- [Task details] Reproduce the entire listing exactly. Leave the pictures out.

───── Entries provided

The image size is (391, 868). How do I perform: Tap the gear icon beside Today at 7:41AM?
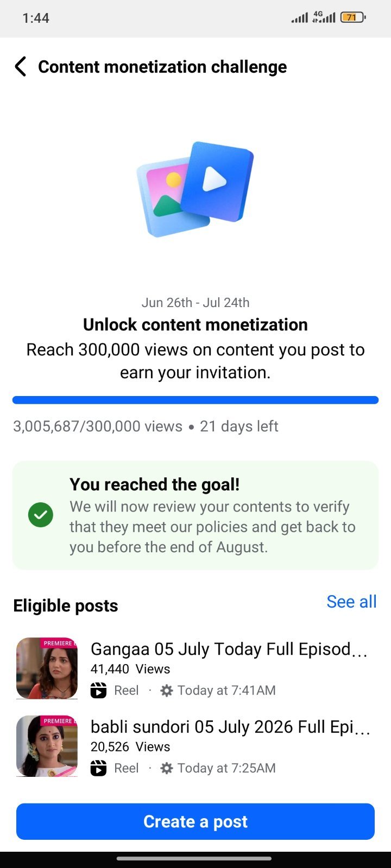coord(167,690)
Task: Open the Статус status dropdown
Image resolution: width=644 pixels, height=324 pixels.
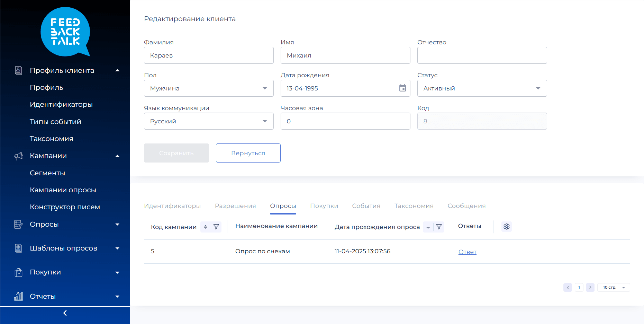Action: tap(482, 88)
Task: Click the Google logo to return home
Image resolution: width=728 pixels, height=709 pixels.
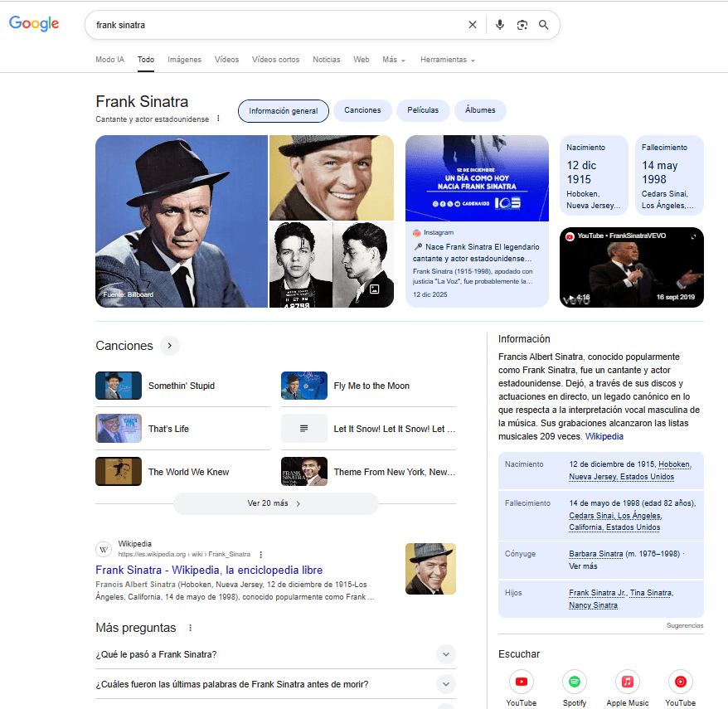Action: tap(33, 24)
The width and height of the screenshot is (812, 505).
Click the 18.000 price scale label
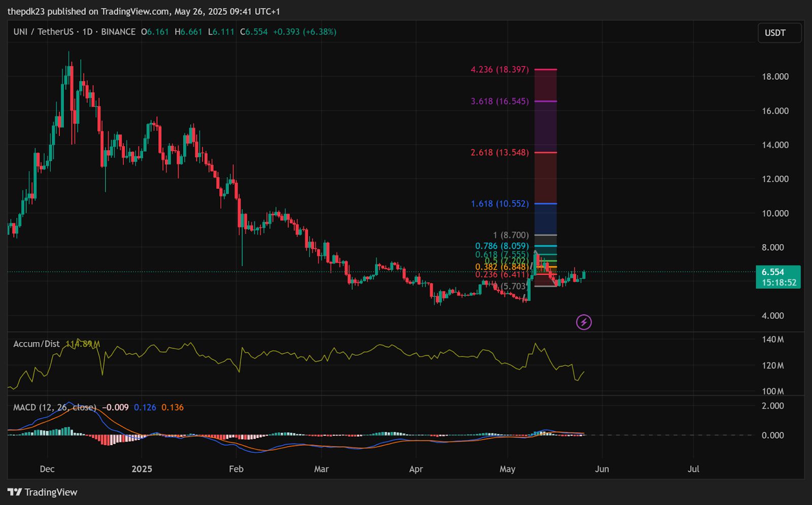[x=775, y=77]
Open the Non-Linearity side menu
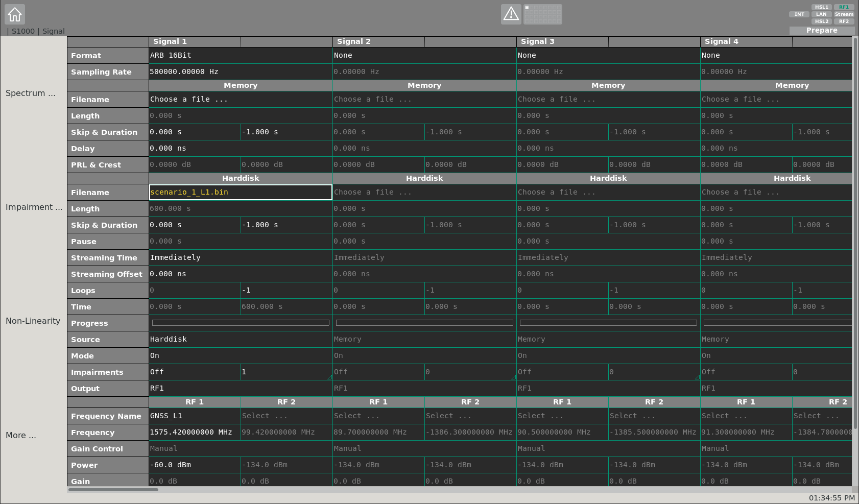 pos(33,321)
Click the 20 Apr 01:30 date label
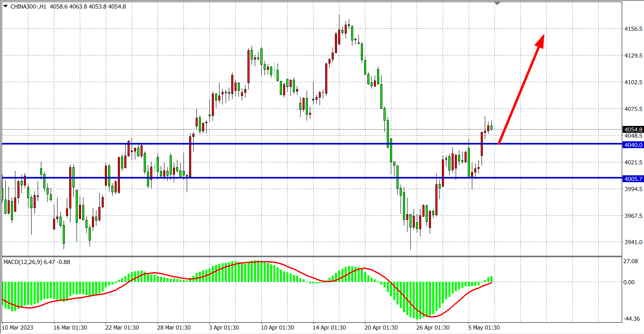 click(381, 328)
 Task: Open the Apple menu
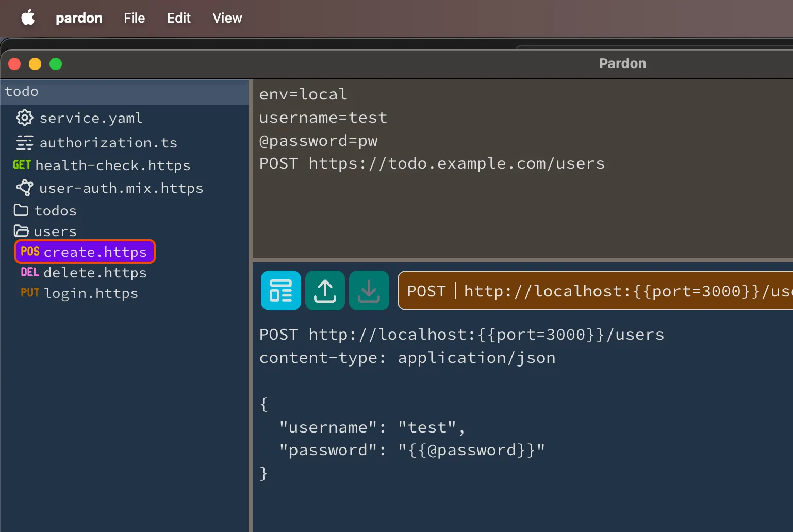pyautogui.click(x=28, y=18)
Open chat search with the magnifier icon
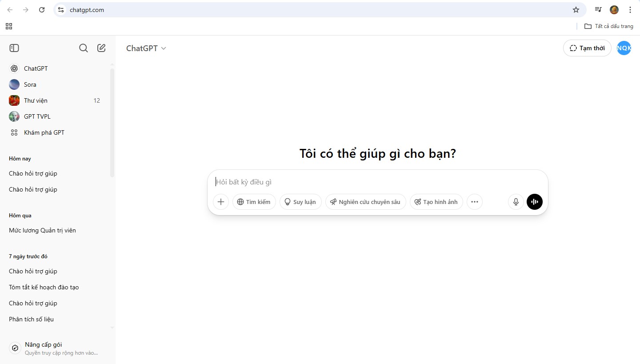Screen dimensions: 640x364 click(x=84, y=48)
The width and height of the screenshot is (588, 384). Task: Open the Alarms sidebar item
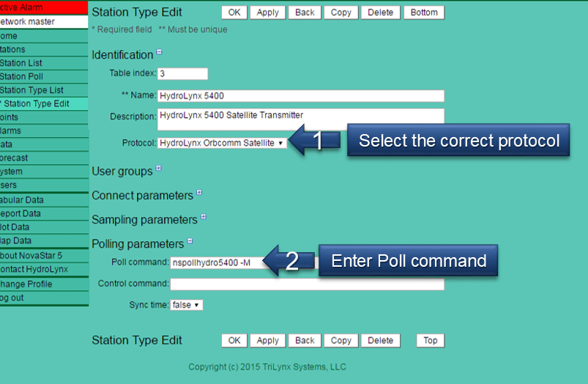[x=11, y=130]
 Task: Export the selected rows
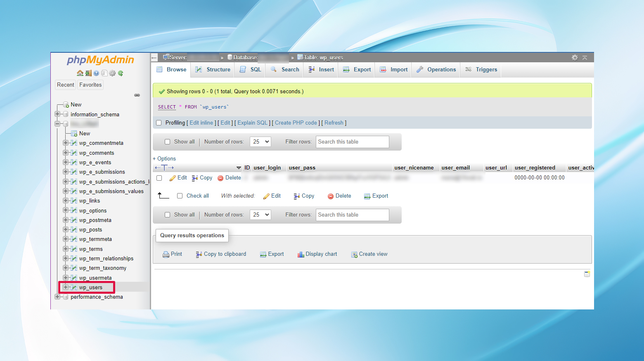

──────────

- [Response area]
The image size is (391, 868). How do I perform: Tap the gear icon beside Today at 7:41AM?
coord(167,690)
Task: Open the Статус status dropdown
Image resolution: width=644 pixels, height=324 pixels.
Action: tap(482, 88)
Task: Click the Google logo to return home
Image resolution: width=728 pixels, height=709 pixels.
Action: tap(33, 24)
The width and height of the screenshot is (812, 505).
Click the 18.000 price scale label
[x=775, y=77]
Open the Non-Linearity side menu
 pos(33,321)
Click the 20 Apr 01:30 date label
 click(381, 328)
 Task: Open the Apple menu
pyautogui.click(x=28, y=18)
Open chat search with the magnifier icon
Screen dimensions: 640x364 click(x=84, y=48)
The width and height of the screenshot is (588, 384). Task: Open the Alarms sidebar item
[x=11, y=130]
 Task: Export the selected rows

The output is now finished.